みんな、結婚するときって、別にそこまで確信もってるわけじゃないんだなって。自分の気持ちに。
そのあと、三栖君とつき合い始めたら。今までつき合った相手の中で一番年が離れてるのに、今までで一番居心地がよくて。
ずっとこういうのがいいなって、思っちゃって。
でも、三栖君にはまだそんなつもりないと思ってた。
それに、つき合ってすぐにこんな大事な決断ってどうなの? っていうのは、さすがに自分でも思ったし……。

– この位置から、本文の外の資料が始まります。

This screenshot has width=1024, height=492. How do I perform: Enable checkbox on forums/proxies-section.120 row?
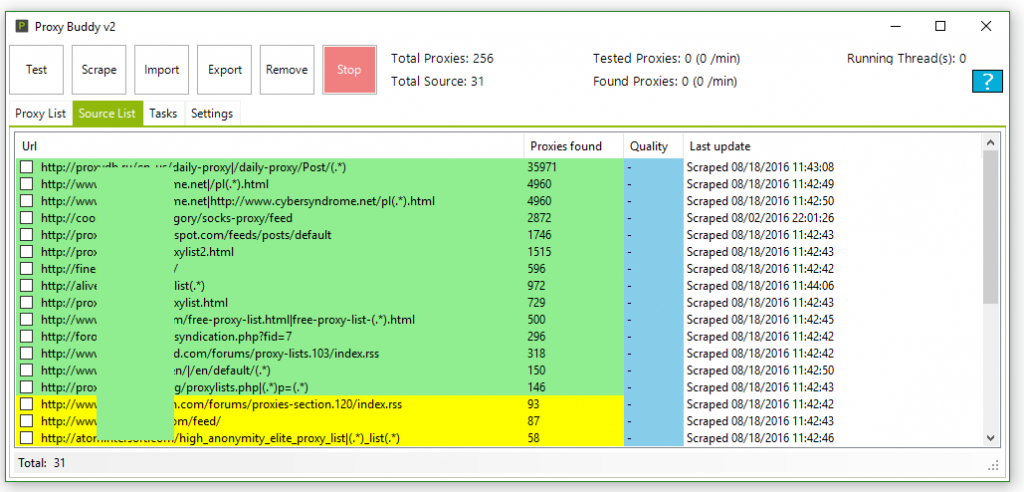(27, 405)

「だけど、ダメになったら解消することもできるんだもんね?」
あのときの彼の言葉を思い出して言うと、
「……させるつもりはありませんけど」
問答無用、って感じの顔で、三栖君がつぶやく。
「てか」
三栖君が、ちらっと私の顔を見た。
「やっぱ、イエスだったんじゃん」
すました顔で言われて、
「……そうだけど!」
思わず私は言い返す。
確かに、結婚自体には賛成っていうか、プロポーズなら答えはイエスだったけど……。
「そうだけど?」
余裕の表情で私の顔をのぞきこむ三栖君。
「……なんか、ムカつく!」
口をとがらせると、
「ごーめんねー」
くつくつ笑いながら、頭を撫でられた。
そのまま後頭部に手を添えられ、引き寄せられて、
「!」
不意打ちで、掠めるようにキスされる。
ちょ、三栖君!
車内だよここ!
驚いて固まっている私の耳元で、
「機嫌直して? 薔子さんのこと、一秒でも長く笑わせるって決めたのよ俺。これからの人生」
三栖君がささやく。
(……また、そんな)
甘すぎる言葉に、真っ赤になってなにも言い返せないでいると、
「かーわい」
私の頭を抱えたまま、三栖君がくすくす笑った。